Yesterday I got a post on Facebook asking me to keep up with my blog. I have not written posts because I am not on an “adventure.” I classify an adventure as leaving the city and going to make art in some exotic place. But then I realized I am on an adventure, many of them all rolled into one.
The most immediate one comes to mind happened just last weekend with 12 girls, two vans, and a 200+mile relay race in New Hampshire from the White Mountains to Hampton Beach. The annual “Reach the Beach” relay where we run non-stop, each person running in rotation three legs until we are done. This year we ran it in 30:16, an 8:41 combined pace to take third place in our division. It was great fun. And what can be better than being in a van filled with sweaty smelly girls for days?!

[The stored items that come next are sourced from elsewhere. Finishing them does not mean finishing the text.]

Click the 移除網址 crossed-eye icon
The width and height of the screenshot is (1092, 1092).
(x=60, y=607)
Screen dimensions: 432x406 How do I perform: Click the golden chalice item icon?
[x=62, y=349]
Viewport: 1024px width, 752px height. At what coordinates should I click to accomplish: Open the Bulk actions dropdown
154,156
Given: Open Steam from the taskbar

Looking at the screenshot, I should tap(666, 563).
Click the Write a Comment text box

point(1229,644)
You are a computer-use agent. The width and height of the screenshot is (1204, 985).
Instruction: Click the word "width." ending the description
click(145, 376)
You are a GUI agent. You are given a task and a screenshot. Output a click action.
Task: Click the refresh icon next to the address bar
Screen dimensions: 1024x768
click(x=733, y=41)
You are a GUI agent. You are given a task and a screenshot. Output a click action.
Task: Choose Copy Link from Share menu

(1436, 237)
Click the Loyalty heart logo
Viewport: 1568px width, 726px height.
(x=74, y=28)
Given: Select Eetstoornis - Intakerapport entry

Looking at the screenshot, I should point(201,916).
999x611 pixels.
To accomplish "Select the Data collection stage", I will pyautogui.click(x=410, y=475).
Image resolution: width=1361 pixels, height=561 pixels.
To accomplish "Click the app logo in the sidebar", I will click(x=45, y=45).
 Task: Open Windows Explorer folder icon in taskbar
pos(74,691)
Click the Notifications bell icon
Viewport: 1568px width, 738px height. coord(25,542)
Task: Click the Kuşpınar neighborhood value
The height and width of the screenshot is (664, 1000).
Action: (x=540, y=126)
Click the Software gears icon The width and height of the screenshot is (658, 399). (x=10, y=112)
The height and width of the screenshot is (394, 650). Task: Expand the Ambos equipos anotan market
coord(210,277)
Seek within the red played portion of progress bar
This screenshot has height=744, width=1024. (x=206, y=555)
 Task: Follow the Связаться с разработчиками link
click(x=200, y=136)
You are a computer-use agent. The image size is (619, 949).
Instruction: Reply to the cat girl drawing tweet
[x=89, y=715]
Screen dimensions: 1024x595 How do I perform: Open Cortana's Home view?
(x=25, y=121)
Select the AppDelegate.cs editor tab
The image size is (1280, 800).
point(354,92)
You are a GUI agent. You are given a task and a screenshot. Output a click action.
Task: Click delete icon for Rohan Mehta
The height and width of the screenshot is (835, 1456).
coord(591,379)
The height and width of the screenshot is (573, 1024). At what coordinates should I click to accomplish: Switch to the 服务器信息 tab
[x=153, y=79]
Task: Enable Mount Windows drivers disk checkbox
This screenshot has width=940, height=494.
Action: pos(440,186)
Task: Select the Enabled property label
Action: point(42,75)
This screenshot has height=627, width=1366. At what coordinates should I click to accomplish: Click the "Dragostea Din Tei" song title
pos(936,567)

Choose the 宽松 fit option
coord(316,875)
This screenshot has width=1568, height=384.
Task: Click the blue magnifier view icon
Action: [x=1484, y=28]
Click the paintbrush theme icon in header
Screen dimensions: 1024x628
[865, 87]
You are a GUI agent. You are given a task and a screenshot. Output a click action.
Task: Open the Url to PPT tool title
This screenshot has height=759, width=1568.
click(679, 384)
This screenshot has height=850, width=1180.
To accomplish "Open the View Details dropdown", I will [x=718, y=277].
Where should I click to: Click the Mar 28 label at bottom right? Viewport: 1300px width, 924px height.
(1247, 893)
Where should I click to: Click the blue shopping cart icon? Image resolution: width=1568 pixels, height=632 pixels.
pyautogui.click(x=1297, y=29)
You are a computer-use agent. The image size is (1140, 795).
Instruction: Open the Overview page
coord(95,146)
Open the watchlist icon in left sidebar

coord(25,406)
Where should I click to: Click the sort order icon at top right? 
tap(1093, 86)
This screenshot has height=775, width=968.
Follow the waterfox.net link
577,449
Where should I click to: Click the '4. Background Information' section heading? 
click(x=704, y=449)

My next adventure? That is unfolding. I am running the Chicago marathon in less than three weeks, followed two weeks later by the New York Marathon. Each day brings new excitement as I juggle my daily runs, deep water runs, swimming and strength training with my class schedule. My class schedule has taken on a whole new form. After 15 months of sabbatical I went back to work full force. Instead of teaching the required three classes, I am teaching four – a long boring story I will spare you – and taking a class. I am doing a little more than “taking a class.” With my obsessive personality it is not adequate to just “take a class” rather I have enrolled in the M.S. program in Exercise Physiology. Right now I am taking Clinical Exercise Physiology, I joined the Sports Science Club and I will be assisting one of the other professors on his clinical trials until I devise my own. I am looking at ways of combining my work as an artist and endurance athlete to my sports science studies. I am also thinking of ways to directly use my body to generate images. Instead of using the traditional pencil and paint I will use a lot of electronics, fancy treadmills and my own physiology, but that is a post for later.
The photo above is from a Central Park Race. I laugh as I look at everything I am doing “wrong” running heel first, the little flick of my right foot from too tight hips, no driving force, but I was keeping a 7:00 pace, so I have lots to look forward to should I get on my toes and learn to kick my legs and see if I can get faster. Coaching suggestions welcome!